→ Предложенный текст:
Может быть, раскрутка Едвабне имеет такой смысл: "Хотите быть в НАТО под его защитой, хотите быть частью цивилизованной Европы, – покайтесь за еврейскую кровь. За украинскую или русскую не надо. А за еврейскую – обязательно…" Но это всего лишь мое предположение…
* * *
Эффект Едвабне можно было предвидеть. Едвабне – это искаженное эхо Катыни. В истории есть своя мистика. И чем громче и яростнее в последнее десятилетие нарастала катынская истерия, тем явственнее чувствовалось, что добром для Польши это не кончится. Гробокопательство вообще дело рискованное. Миазмы, исходящие из могил, отравляют воздух, историю и особенно сознание гробокопателей. Вскрытие гробниц и мощей никогда не приносило человечеству ничего хорошего. И чем яростнее будут травить поляки свои души воспоминаниями о Катыни, тем чаще из темного и бездонного исторического небытия будут всплывать на поверхность жизни призраки очередной Едвабне.
А если в конце времен все-таки откроется и тайна Катыни? Да, сегодня официальное общественное мнение, подвергшееся в последнее десятилетие беспримерной силовой обработке, считает, что поляков в смоленском лесу расстреляли наши энкавэдэшники.
Но исследований на эту тему написано множество. Все просто не перечислить. Их десятки, если не сотни. В одних доказывается немецко-польская версия расстрела, в других не менее убедительная советская. Спор этот с переменным успехом шел до 1992 года, до поры, когда идеологи и архивисты новой демократической России обнаружили в архивах три документа: "Письмо Берии Сталину", "Выписку из протокола Политбюро № 13 от 5.03.1940 г." и "Письмо Шелепина Хрущеву от 3 марта 1954 года".
1992 год был годом, когда новая власть поставила перед своими идеологами, историками, политиками одну задачу: испепелить, стереть из памяти людской, разрушить все победы и все основы советской цивилизации, скомпрометировать все ее деяния, оболгать всю ее историю.
Вот тогда-то и вколачивались в общественное сознание фантастические цифры (до 60 млн) репрессированных и расстрелянных при советской власти, возникали десятки миллионов (аж до 50!) наших солдат и офицеров, погибших в войне с фашизмом, публиковались нелепые цифры финансового долга нашей страны перед Западом, якобы сделанного коммунистическим режимом, и т. д.
Именно тогда и были найдены документы о Катыни, которые должны были поставить точку в споре и дать основание Ельцину попросить у поляков прощения за "злодеяния советского режима".
В 1995 году в Москве вышла книга Ю. Мухина "Катынский детектив", в котором автор, изучив найденные в архивах документы, весьма убедительно предположил, что они, по разного рода признакам, изготовлены в наше время… Но никакого ответа на конкретные криминалистические, текстологические и стилистические провалы в документах, заставляющие подозревать, что это фальшивка, не последовало. Как и на книгу о Катыни военного историка В. Филатова "Славянский саркофаг". Документы подделать можно. Особенно в нашу эпоху, когда история, если вспомнить "Бурю в пустыне", август 1991 года или 11 сентября 2002 года, развивается при помощи провокаций мирового масштаба, когда ей, по словам Достоевского, "пускают судорогу". Меня всегда в Катынском деле смущало другое. Документы можно подделать, но невозможно извратить и "переделать" причинно-следственную канву происшедшего. Даже боги, как говорит римская пословица, не могут бывшее сделать небывшим.

→ Исходные данные:
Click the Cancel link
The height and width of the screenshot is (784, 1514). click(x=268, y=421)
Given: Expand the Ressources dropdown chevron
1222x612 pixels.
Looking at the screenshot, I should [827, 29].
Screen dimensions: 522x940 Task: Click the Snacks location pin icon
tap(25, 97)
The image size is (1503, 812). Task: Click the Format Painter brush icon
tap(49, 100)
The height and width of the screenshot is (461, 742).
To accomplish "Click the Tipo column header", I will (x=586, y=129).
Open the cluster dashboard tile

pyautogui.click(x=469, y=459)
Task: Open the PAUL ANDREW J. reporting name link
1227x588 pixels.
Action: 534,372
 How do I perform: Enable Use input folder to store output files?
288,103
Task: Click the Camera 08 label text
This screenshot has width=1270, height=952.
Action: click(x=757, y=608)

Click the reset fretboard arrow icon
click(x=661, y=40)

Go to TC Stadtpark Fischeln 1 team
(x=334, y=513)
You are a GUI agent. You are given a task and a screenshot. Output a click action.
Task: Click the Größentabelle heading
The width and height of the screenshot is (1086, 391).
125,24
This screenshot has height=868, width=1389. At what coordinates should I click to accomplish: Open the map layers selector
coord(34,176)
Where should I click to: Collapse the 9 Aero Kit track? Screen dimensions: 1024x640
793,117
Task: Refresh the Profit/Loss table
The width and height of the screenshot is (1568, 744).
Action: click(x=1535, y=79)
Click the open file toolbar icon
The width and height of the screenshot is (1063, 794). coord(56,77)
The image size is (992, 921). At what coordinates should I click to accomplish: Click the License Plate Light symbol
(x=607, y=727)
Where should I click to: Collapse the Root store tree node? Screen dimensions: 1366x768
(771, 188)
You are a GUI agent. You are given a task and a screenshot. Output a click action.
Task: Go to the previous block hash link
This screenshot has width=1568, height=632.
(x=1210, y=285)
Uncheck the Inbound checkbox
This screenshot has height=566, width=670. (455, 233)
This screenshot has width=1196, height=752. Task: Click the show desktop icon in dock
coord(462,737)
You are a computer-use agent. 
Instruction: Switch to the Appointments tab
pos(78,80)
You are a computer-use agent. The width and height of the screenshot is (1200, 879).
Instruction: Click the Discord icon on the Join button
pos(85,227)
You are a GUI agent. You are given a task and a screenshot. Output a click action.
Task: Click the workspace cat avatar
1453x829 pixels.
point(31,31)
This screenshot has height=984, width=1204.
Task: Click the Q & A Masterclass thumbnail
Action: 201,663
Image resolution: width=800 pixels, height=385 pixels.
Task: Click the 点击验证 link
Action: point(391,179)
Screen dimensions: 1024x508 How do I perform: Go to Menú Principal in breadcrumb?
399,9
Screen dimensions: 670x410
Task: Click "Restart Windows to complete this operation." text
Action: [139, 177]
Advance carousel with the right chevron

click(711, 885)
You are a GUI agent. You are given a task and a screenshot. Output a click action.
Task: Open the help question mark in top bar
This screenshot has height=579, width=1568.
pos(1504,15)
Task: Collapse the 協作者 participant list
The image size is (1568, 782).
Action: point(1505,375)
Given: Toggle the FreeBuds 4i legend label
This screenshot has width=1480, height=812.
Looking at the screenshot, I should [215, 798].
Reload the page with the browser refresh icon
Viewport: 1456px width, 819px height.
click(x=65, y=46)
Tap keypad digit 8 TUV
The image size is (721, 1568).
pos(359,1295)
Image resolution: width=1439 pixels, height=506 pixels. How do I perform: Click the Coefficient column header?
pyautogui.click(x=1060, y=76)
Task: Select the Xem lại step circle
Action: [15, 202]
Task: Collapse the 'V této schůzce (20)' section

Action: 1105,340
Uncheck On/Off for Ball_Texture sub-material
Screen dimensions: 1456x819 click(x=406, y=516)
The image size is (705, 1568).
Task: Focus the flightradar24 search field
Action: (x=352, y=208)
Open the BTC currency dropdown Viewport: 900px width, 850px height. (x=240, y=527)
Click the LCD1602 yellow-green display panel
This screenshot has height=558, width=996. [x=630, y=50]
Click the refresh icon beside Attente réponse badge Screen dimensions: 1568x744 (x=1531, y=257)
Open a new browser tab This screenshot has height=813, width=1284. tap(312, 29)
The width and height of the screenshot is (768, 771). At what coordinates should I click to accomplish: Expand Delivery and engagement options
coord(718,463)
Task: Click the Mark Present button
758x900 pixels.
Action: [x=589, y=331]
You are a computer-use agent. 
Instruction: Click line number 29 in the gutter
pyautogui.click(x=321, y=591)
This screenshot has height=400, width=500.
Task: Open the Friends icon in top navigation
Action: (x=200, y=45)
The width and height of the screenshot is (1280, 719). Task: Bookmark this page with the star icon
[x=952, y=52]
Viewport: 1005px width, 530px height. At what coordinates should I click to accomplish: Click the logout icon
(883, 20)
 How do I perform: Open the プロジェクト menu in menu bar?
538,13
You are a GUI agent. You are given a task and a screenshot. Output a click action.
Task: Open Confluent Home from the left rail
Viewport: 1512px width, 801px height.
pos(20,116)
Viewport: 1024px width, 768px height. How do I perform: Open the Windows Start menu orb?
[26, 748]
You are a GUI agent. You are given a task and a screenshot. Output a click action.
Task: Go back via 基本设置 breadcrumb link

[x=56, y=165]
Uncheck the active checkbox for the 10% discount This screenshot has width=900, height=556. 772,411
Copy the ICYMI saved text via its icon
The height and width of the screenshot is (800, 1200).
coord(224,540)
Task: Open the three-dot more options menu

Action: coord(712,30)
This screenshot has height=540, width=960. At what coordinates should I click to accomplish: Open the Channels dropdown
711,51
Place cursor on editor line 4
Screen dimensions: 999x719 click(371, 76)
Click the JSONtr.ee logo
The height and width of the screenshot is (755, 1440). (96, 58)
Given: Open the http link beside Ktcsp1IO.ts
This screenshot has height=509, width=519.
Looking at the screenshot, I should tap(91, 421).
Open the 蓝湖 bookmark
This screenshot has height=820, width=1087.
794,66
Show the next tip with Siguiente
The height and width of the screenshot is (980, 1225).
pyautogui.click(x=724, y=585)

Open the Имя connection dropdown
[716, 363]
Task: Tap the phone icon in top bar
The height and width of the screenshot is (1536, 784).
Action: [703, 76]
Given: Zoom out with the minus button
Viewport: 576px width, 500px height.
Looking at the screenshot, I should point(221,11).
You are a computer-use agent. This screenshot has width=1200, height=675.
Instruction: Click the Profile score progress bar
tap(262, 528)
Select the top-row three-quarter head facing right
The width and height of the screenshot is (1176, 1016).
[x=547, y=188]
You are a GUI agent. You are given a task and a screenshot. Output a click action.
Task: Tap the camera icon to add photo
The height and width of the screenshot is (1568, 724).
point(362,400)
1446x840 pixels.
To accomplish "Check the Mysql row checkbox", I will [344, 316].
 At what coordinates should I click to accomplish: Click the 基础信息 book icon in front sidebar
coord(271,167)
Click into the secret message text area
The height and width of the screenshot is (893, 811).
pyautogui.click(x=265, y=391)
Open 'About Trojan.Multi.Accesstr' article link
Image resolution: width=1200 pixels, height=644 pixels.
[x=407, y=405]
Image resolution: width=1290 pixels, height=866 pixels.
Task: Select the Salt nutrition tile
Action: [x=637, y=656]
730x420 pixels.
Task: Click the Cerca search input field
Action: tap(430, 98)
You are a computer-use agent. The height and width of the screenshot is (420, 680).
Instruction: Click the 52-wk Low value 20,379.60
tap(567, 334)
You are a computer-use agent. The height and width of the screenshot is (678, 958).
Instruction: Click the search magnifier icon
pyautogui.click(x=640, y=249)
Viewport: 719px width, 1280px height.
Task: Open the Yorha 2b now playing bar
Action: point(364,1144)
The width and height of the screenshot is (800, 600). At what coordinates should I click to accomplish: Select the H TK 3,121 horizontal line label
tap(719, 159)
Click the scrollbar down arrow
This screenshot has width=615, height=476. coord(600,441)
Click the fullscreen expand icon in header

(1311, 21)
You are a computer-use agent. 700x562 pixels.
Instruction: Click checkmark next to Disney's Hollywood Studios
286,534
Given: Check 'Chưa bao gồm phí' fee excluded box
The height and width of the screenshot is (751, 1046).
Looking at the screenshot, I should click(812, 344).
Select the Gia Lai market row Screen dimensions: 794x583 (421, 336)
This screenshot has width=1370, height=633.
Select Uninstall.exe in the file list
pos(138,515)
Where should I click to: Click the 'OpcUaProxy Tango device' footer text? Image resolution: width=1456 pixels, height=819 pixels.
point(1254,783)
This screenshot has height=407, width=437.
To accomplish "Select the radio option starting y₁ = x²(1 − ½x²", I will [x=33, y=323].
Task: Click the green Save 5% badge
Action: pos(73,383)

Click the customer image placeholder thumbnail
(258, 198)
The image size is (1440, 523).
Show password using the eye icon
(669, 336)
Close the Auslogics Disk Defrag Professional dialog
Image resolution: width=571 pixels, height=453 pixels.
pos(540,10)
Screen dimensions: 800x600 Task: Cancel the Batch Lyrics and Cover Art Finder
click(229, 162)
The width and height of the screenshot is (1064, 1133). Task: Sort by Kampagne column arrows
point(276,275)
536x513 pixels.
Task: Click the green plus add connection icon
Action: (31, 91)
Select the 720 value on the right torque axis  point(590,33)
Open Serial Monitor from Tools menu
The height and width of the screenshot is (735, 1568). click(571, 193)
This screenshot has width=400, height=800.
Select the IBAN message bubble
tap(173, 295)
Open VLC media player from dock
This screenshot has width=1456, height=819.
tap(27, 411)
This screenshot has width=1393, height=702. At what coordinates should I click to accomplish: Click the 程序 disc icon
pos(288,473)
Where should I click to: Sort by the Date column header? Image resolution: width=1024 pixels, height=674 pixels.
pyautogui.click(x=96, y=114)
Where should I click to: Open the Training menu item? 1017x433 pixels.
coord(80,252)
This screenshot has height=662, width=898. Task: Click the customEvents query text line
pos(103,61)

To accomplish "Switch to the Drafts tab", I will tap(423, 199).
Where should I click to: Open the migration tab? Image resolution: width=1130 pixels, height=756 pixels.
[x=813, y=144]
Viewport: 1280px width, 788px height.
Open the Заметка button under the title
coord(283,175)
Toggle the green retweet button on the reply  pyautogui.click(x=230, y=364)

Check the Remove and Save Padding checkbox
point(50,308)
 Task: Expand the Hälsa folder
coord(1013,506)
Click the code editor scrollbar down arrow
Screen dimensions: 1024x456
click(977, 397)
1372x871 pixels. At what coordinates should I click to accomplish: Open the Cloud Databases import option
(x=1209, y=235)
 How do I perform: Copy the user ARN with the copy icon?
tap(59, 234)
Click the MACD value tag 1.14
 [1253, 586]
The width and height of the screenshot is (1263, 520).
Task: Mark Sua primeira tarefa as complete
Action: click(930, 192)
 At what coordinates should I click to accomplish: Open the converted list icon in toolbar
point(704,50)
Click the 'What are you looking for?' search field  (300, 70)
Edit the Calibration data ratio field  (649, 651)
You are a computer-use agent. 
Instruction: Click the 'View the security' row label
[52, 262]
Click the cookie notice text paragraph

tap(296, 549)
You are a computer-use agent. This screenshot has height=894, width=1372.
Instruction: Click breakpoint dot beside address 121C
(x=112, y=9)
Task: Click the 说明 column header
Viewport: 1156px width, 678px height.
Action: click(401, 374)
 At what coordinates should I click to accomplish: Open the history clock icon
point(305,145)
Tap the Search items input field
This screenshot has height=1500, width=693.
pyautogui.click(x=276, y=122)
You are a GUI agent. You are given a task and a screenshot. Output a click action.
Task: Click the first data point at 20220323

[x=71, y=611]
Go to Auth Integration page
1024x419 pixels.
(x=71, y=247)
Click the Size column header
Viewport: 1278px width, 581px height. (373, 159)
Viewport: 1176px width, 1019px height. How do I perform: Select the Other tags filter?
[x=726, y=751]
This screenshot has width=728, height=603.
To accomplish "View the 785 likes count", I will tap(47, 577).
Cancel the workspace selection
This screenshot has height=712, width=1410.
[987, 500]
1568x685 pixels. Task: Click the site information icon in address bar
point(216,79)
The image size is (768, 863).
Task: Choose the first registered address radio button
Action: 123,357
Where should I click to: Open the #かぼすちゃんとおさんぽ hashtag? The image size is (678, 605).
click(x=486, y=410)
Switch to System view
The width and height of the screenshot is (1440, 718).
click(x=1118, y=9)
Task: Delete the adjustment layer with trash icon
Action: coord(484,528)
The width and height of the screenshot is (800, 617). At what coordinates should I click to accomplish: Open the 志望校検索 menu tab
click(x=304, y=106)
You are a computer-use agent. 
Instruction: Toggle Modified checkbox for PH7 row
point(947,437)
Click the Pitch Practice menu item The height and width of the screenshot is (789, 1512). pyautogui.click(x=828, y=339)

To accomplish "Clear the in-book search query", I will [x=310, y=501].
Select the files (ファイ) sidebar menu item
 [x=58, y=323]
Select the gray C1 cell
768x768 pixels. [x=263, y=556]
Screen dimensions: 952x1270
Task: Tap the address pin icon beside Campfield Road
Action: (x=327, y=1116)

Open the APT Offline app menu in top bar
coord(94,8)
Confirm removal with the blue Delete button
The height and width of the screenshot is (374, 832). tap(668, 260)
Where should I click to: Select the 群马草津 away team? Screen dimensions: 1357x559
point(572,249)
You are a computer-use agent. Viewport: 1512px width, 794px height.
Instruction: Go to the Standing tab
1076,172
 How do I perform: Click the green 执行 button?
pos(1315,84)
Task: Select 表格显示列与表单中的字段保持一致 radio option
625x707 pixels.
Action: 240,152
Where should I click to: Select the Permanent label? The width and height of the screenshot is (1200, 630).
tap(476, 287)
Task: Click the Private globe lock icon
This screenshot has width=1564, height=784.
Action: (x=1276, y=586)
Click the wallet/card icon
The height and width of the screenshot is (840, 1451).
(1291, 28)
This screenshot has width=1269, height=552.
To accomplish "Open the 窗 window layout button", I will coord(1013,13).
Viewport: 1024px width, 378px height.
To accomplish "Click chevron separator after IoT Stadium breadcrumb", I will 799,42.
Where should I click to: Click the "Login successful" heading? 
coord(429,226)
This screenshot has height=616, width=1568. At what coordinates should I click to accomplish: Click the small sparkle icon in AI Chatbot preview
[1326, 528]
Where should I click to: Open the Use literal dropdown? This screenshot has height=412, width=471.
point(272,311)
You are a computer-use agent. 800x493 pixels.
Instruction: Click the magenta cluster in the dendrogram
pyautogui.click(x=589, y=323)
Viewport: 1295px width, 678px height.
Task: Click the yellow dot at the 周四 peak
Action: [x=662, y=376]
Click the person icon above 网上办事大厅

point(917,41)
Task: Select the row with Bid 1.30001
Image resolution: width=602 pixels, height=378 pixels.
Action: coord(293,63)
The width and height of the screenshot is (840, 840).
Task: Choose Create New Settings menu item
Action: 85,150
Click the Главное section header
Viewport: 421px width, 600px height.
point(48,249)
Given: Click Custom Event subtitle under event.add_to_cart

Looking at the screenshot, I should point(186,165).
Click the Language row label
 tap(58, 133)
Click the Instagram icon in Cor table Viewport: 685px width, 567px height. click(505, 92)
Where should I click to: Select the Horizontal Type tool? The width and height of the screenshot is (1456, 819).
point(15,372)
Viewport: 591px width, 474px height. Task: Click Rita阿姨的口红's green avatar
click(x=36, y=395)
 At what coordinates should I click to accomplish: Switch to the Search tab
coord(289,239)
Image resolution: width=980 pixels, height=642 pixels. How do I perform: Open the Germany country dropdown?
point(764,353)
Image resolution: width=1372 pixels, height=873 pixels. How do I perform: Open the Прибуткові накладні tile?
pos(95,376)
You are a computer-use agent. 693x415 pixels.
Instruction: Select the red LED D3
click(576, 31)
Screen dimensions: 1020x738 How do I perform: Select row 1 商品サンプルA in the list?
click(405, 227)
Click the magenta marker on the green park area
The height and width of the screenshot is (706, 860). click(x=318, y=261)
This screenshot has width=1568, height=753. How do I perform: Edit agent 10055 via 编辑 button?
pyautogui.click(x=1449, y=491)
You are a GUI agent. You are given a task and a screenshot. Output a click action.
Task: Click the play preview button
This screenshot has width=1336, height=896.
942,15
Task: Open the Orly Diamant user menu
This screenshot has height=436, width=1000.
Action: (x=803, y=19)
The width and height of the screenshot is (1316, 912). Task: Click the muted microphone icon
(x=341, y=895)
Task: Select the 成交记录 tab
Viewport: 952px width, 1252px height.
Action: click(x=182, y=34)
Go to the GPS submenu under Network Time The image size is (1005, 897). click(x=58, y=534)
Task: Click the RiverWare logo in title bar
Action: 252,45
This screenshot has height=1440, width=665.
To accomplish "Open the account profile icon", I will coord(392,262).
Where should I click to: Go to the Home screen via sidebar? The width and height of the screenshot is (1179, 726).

→ Что нужно сделать:
a - Ответьте на вопросы по тексту о Катыни и Едвабне, отвечая на каждый с новой строки и помечая ответы так же:
(i) Чьим искаженным эхом назван в тексте Едвабне?
(ii) До какого года, согласно тексту, с переменным успехом шел спор о версиях расстрела?
(iii) Как называется книга Ю. Мухина, вышедшая в Москве в 1995 году?
b - Перепишите дословно фрагмент текста о Катыни и Едвабне между словами «Но исследований на» и «всю ее историю.» включительно.
Материал для выполнения заданий не понадобится.

→ Ответы к заданиям:
a -
(i) Катыни.
(ii) До 1992 года.
(iii) «Катынский детектив».

b -
Но исследований на эту тему написано множество. Все просто не перечислить. Их десятки, если не сотни. В одних доказывается немецко-польская версия расстрела, в других не менее убедительная советская. Спор этот с переменным успехом шел до 1992 года, до поры, когда идеологи и архивисты новой демократической России обнаружили в архивах три документа: "Письмо Берии Сталину", "Выписку из протокола Политбюро № 13 от 5.03.1940 г." и "Письмо Шелепина Хрущеву от 3 марта 1954 года".
1992 год был годом, когда новая власть поставила перед своими идеологами, историками, политиками одну задачу: испепелить, стереть из памяти людской, разрушить все победы и все основы советской цивилизации, скомпрометировать все ее деяния, оболгать всю ее историю.